Nessuno poteva sapere cosa l’umanità creativa e il cuore d’artista di Morden Gore avrebbero donato alla città. Il tutto costruito nell’ombra della discrezione e nell’invisibilità, rafforzata da una membrana che proteggeva l’intimo spazio artistico dal popolato palcoscenico. Eppure dentro la storia della città e della serata. In solitudine, ma anche in collegamento. In comunicazione e in silenzio. Un po’ come tante storie di durezza e di fragilità che finiscono nelle zone di invisibilità e che riemergono grazie al lavoro sociale oppure fanno irruzione nella vita della città solo attraverso la dimensione tragica. E quasi ad indicare che la Macerata Che Sarà è già contenuta nella Macerata che già è, così come la Macerata Che Sarà, quando sarà, in parte sarà anche la Macerata di oggi.

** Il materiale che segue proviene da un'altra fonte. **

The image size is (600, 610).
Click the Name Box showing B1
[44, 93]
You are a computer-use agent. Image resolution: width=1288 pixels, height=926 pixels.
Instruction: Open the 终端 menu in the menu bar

Oggi la Macerata che già è e che si va costruendo ha un’opera d’arte da guardare ma soprattutto un volto da cui lasciarsi guardare. Un volto che consente e per certi esige uno “sguardo di ritorno”. Come ci ricorda Ivo Lizzola, un volto ha anche i lineamenti della comunità che lo esprime e che condivide il tempo, le fatiche, la ricerca di vita e di verità delle donne e degli uomini del territorio nel quale si raccoglie. Ha il volto della presenza, della capacità di testimonianza e di segno, di accompagnamento e annuncio. Tutto ciò è un’occasione preziosa per cogliere elementi importanti del nostro volto; è importante che ci lasciamo guardare, che cogliamo “lo sguardo di ritorno” su di noi, sulle nostre azioni, sulle nostre intenzioni e relazioni.
Walter Benjamin diceva che la società, la modernità tecnologica, la nostra civiltà occidentale rischiano di aver perso l’aura, cioè la capacità degli uomini e delle donne di cogliere l’aura delle cose, il riverbero, la lucentezza, il senso delle cose che ti vengono offerte. Lui diceva: “Abbiamo coltivato talmente lo sguardo che misura, controlla, prende la realtà che non cogliamo più lo sguardo di ritorno della realtà”. La realtà è talmente costruita dai nostri processi mentali, dalle nostre formalizzazioni, dalle nostre capacità analitiche di sezionare ad esempio i colori, che finisce l’emozione”.
Abbiamo di fronte un volto femminile che chiede la forza di reggere lo sguardo, in una reciprocità simmetrica che non scarta l’accoglienza e la cura. Un volto giovane che richiama la necessità di tessere relazioni generative tra le diverse generazioni, comprese le “generazioni della fine”, che spesso riteniamo inutili perché non più efficienti e produttive e quelle “dei nuovi inizi” che coltiveranno e custodiranno la Macerata che allora sarà. Un volto “meticcio” che inibisce ogni possibile esaltazione della purezza delle origini, qualunque retorica sulle identità “concluse” e da difendere dall’assalto dei nuovi barbari. Un’apertura all’incontro con l’altro irrimediabilmente altro, non solo perché diverso per genere, generazione, genio e provenienza, ma perché semplicemente persona “altra”. Un volto che mentre si fa si disfa, quasi a consegnare un’idea di umanità fragile. Eppure attorno a questa fragilità si può costruire una alleanza, una città.
In questa prospettiva la luce (Dante Ferretti) aiuta a vedere e a offrire sguardi di ritorno. Per una città è essenziale la giusta luce per cogliere gli “sguardi di ritorno” della memoria incapsulata e restituita nelle grandi opere monumentali e nelle diverse produzioni artistiche. Così come una città ben illuminata può favorire lo sguardo di ritorno tra le diverse esperienze dell’abitare la città fino a potersi scoprire come con-cittadini. Una città illuminata in maniera intelligente si propone come paesaggio notturno e può consentire la costruzione di una rinnovata relazionalità.